Uğur Uçar’a yapılan ve kanaatimce Serginho’nun sadece sarı kart görmesi gereken pozisyonun akabinde hakem Uğurlu’nun etrafını saran geçen yıl Rize’den sabıkalı, Lucescu’nun gençleşen yeni Milli Takımı’ndaki 1.yedek kontenjanından 29 yaşındaki genç(!) Mahmut Tekdemir, hayattan sabıkalı kaptanları ve Barcelonalı milli gururumuz(!)dan oluşan malum trio Türk futbol ve hakemlik tarihinin en can sıkıcı olaylarından birine imza attılar.
Başakşehir kaptanı Belözoğlu’nun hakemi sahanın ortasında azarlaması ve hakemin de neden olduğunu anlamadığım biçimde ona karşılık vermesi ile oluşan görüntü sporu gerçekten seven herkesi şok etti. Bir hakemin mahallenin ağır abiliğine soyunan bir futbolcu ile göğüs göğüse, omuz omuza, kafa kafaya horozlanması 35 yıldır spor seyreden bir kişi olarak ilk kez gördüğüm bir olaydı. Sahada dokunulmazlığı ve otoritesi FIFA kuralları tarafından koyulan bir müessese olan hakemlik kurumunun ayaklar altına alınması gerçekten de anlaşılması güç bir durumdur ve ülkemizde gün geçtikçe de itibarsızlaştırılmaktadır.
Yakın zamanda yine bu dörtlüyü medyanın önünde birbirlerine çiçek verip sevgi sözcükleri sıralarken de görebiliriz ama vazo bir kez kırıldı artık ne kadar yapıştırırsan yapıştır zamk tutmuyor maalesef.

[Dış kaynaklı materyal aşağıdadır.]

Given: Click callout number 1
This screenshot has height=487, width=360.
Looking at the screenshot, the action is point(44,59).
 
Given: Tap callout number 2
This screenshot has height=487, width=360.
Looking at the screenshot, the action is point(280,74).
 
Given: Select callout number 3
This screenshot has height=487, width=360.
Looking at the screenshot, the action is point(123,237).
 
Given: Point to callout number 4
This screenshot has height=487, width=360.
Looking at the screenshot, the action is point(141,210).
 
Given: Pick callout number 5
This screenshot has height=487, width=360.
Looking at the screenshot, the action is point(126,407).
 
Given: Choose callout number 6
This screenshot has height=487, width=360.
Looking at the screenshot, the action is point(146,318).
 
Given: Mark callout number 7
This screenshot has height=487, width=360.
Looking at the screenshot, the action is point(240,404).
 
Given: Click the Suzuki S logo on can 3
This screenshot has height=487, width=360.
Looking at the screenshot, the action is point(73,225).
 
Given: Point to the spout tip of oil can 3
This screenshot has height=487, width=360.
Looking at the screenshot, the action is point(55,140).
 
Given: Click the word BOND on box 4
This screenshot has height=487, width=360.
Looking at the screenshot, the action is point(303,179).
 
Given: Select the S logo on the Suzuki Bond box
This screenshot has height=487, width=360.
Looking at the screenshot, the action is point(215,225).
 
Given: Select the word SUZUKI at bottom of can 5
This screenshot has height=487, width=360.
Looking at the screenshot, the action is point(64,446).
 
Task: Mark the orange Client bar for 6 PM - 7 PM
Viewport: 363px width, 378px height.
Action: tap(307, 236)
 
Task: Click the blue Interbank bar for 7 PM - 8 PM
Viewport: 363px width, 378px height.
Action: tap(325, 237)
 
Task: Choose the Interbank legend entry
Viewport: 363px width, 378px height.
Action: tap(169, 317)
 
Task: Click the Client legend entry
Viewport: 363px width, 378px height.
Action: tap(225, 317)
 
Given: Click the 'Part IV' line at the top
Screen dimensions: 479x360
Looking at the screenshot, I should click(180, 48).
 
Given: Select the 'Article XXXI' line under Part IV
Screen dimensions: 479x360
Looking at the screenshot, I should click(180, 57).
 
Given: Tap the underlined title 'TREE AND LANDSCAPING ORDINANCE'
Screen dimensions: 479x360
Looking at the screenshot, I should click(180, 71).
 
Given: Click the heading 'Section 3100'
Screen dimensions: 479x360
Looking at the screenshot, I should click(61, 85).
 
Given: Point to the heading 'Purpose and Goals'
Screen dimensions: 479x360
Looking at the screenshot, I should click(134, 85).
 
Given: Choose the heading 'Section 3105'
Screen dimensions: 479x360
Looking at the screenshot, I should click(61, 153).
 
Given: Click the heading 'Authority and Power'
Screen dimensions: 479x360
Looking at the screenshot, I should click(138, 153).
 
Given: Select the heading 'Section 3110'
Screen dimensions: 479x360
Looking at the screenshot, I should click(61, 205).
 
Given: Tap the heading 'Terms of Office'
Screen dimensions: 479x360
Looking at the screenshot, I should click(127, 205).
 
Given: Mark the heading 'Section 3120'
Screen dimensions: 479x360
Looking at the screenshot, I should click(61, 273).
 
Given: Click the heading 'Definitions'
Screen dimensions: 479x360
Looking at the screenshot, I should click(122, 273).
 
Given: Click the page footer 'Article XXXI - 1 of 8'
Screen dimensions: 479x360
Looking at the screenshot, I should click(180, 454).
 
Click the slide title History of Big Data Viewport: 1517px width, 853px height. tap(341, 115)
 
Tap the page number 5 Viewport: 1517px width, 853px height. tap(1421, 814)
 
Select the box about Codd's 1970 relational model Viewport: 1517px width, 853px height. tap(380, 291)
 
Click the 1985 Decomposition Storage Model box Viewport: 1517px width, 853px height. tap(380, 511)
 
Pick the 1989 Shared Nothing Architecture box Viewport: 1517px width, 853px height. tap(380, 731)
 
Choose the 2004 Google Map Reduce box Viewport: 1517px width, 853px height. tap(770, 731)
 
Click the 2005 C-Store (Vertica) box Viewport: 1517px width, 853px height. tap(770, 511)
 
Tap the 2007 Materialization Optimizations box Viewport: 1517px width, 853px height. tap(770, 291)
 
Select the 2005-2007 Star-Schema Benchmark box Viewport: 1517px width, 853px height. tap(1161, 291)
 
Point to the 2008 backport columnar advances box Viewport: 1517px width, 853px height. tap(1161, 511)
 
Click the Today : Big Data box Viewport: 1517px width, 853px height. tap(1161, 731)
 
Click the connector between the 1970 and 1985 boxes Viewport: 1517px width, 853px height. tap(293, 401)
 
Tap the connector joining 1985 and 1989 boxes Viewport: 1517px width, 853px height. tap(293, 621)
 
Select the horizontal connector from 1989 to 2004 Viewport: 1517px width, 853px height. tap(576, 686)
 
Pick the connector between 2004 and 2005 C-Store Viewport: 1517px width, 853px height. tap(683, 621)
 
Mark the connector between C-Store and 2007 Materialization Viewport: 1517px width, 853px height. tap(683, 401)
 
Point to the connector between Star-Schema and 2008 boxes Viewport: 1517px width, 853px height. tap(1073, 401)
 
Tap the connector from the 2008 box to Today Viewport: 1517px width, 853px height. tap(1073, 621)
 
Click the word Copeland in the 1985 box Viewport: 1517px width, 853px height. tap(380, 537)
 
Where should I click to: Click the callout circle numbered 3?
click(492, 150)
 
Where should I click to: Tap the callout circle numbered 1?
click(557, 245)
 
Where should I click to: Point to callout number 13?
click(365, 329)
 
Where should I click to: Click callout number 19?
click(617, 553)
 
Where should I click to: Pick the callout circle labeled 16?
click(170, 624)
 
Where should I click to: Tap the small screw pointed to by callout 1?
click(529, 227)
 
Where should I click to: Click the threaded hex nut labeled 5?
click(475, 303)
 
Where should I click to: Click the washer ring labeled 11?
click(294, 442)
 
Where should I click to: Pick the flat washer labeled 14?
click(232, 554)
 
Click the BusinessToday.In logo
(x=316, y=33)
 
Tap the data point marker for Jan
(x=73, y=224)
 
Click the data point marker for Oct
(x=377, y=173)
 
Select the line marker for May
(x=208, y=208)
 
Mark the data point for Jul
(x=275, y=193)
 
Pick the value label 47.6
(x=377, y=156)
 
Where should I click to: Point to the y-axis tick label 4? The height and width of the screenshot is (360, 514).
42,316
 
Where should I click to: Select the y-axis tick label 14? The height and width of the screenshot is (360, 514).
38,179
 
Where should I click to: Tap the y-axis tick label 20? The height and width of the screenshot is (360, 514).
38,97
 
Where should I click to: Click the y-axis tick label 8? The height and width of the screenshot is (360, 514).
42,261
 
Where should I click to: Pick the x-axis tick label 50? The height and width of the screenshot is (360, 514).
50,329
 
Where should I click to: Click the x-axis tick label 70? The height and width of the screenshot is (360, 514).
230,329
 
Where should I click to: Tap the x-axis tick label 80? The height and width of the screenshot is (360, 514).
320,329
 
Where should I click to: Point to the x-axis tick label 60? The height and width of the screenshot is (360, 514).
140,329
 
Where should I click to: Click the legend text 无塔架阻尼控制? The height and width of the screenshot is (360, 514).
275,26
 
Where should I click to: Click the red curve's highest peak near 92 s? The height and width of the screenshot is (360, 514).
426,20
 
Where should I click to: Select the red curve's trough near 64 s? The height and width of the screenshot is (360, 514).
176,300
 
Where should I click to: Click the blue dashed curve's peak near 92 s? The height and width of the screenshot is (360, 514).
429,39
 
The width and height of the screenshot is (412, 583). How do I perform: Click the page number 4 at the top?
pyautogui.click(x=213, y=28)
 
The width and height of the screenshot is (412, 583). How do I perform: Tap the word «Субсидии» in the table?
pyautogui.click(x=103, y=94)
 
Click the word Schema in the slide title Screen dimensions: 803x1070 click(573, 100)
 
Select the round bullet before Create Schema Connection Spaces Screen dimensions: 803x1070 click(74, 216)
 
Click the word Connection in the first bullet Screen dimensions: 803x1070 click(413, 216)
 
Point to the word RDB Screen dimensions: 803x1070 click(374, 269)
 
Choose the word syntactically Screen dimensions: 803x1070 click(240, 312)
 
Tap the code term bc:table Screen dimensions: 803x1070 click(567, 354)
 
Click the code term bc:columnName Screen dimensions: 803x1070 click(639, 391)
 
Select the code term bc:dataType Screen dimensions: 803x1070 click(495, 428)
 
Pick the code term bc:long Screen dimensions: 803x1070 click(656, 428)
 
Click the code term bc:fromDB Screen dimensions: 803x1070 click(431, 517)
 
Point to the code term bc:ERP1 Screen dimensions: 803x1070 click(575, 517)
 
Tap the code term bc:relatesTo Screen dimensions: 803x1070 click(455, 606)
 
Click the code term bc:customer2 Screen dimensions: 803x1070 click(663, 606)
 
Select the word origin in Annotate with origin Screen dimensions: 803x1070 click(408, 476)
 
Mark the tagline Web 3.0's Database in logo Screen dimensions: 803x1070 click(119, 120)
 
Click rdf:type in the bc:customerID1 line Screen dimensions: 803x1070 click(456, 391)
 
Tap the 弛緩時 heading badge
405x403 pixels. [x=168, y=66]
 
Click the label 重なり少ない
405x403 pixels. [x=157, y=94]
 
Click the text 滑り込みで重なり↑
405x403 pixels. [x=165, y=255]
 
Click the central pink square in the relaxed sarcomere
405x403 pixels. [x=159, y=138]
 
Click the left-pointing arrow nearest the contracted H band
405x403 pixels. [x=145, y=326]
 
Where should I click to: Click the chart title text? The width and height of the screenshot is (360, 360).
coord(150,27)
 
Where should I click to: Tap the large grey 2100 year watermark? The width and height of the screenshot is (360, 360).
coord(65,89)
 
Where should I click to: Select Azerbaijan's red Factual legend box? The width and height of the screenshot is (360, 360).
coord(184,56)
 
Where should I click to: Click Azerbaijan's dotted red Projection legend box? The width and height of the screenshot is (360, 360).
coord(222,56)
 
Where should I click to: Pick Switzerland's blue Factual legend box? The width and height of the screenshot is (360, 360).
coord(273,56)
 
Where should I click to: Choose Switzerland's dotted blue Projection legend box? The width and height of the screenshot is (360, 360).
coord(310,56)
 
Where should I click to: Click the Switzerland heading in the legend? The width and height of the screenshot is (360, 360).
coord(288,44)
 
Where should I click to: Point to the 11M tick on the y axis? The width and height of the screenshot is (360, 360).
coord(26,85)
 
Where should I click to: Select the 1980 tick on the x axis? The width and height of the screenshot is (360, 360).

Çünkü artık bu yapılanlar emek ile oynamaya başlıyor ve emeği çalmak da toplumdaki her ahlak anlayışına göre büyük bir problem teşkil ediyor.
Nasıl oluyor bu peki?
Sen herkesin içinde hakemi azarlıyorsun, genç hakemimiz de aklı sıra rüşt ispatlıyor, bak yıllardır kimsenin “hık” diyemediği Belözoğlu’na nasıl geçirdim diyor ama farkında değil ki o sırada oradaki ekip onu suya götürmüş ve susuz getirmek üzere…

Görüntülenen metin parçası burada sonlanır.